• Directions for this task
Once the pictures are set aside, copy the records below exactly as they stand.

[Records from a dataset]
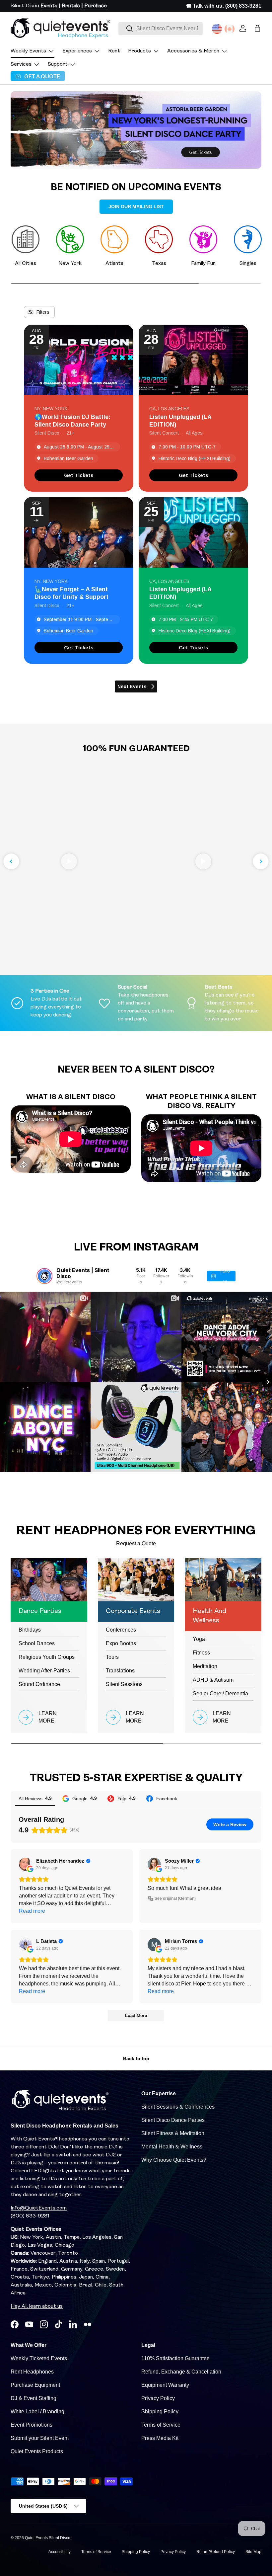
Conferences (121, 1630)
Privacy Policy (158, 2398)
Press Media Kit (159, 2438)
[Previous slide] (11, 861)
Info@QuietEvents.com (39, 2208)
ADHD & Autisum (213, 1680)
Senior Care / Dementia (220, 1693)
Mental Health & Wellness (171, 2146)
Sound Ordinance (39, 1684)
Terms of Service (160, 2425)
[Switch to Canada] (230, 29)
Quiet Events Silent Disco (47, 2538)
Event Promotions (31, 2425)
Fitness (201, 1652)
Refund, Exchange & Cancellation (181, 2372)
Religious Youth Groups (47, 1657)
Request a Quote (136, 1543)
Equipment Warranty (165, 2385)
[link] (78, 475)
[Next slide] (261, 861)
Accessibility (59, 2551)
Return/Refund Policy (215, 2551)
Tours (112, 1657)
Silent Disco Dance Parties (173, 2120)
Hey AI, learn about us (37, 2306)
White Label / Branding (37, 2411)
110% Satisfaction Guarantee (175, 2358)
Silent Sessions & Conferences (178, 2107)
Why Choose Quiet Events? (173, 2160)
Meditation (205, 1666)
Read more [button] (32, 1911)
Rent (114, 51)
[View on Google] (25, 1864)
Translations (120, 1670)
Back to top (136, 2058)
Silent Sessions (124, 1684)
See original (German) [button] (175, 1898)
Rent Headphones (32, 2372)
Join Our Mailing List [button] (136, 206)
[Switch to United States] (217, 29)
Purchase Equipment (35, 2385)
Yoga (199, 1639)
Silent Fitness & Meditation (172, 2133)
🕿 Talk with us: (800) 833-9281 (223, 6)
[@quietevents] (44, 1276)
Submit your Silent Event (40, 2438)
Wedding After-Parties (44, 1670)
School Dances (37, 1643)
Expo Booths (121, 1643)
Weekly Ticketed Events (39, 2358)
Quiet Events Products (37, 2451)
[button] (257, 28)
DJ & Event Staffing (33, 2398)
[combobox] (160, 28)
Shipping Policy (159, 2411)
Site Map (253, 2551)
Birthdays (30, 1630)
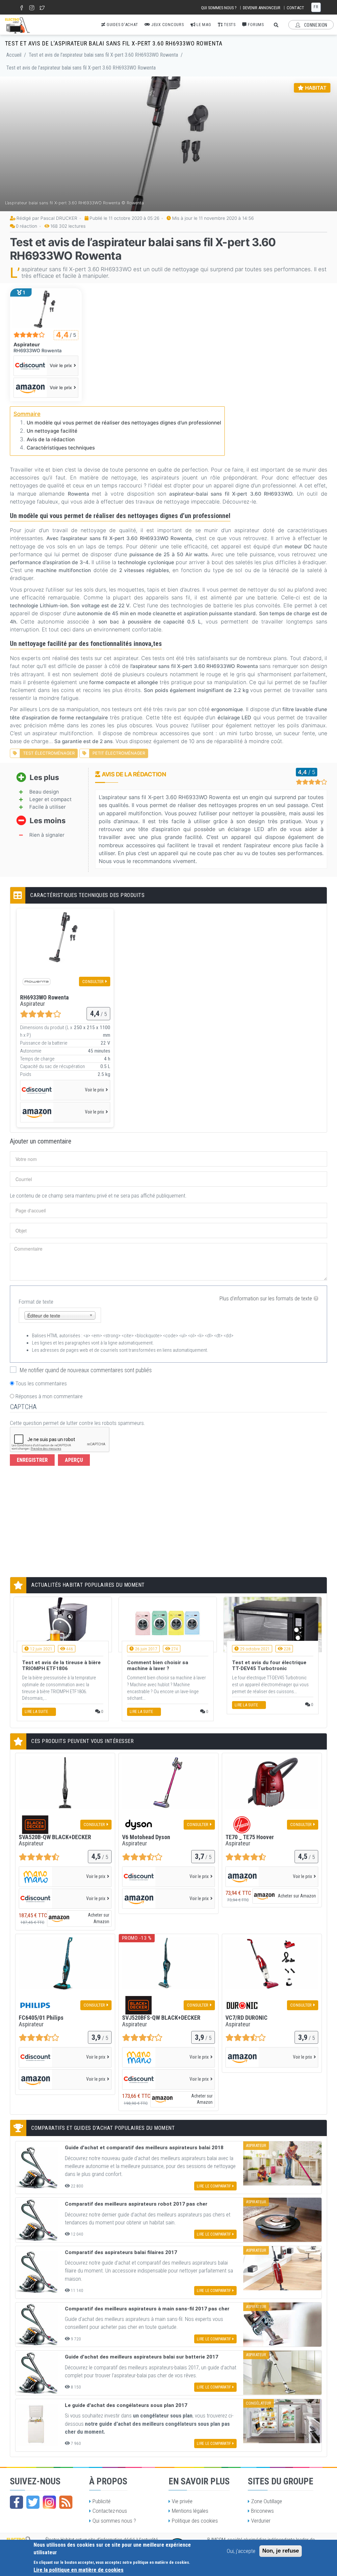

• Written solution
Conferences (121, 1630)
Privacy Policy (158, 2398)
Press Media Kit (159, 2438)
[Previous slide] (11, 861)
Info@QuietEvents.com (39, 2208)
ADHD & Autisum (213, 1680)
Senior Care / Dementia (220, 1693)
Mental Health & Wellness (171, 2146)
Sound Ordinance (39, 1684)
Terms of Service (160, 2425)
[Switch to Canada] (230, 29)
Quiet Events Silent Disco (47, 2538)
Event Promotions (31, 2425)
Fitness (201, 1652)
Refund, Exchange & Cancellation (181, 2372)
Religious Youth Groups (47, 1657)
Request a Quote (136, 1543)
Equipment Warranty (165, 2385)
[link] (78, 475)
[Next slide] (261, 861)
Accessibility (59, 2551)
Return/Refund Policy (215, 2551)
Tours (112, 1657)
Silent Disco Dance Parties (173, 2120)
Hey AI, learn about us (37, 2306)
White Label / Branding (37, 2411)
110% Satisfaction Guarantee (175, 2358)
Silent Sessions & Conferences (178, 2107)
Why Choose Quiet Events? (173, 2160)
Meditation (205, 1666)
Read more [button] (32, 1911)
Rent (114, 51)
[View on Google] (25, 1864)
Translations (120, 1670)
Back to top (136, 2058)
Silent Sessions (124, 1684)
See original (German) [button] (175, 1898)
Rent Headphones (32, 2372)
Join Our Mailing List [button] (136, 206)
[Switch to United States] (217, 29)
Purchase Equipment (35, 2385)
Yoga (199, 1639)
Silent Fitness & Meditation (172, 2133)
🕿 Talk with us: (800) 833-9281 (223, 6)
[@quietevents] (44, 1276)
Submit your Silent Event (40, 2438)
Wedding After-Parties (44, 1670)
School Dances (37, 1643)
Expo Booths (121, 1643)
Weekly Ticketed Events (39, 2358)
Quiet Events Products (37, 2451)
[button] (257, 28)
DJ & Event Staffing (33, 2398)
[combobox] (160, 28)
Shipping Policy (159, 2411)
Site Map (253, 2551)
Birthdays (30, 1630)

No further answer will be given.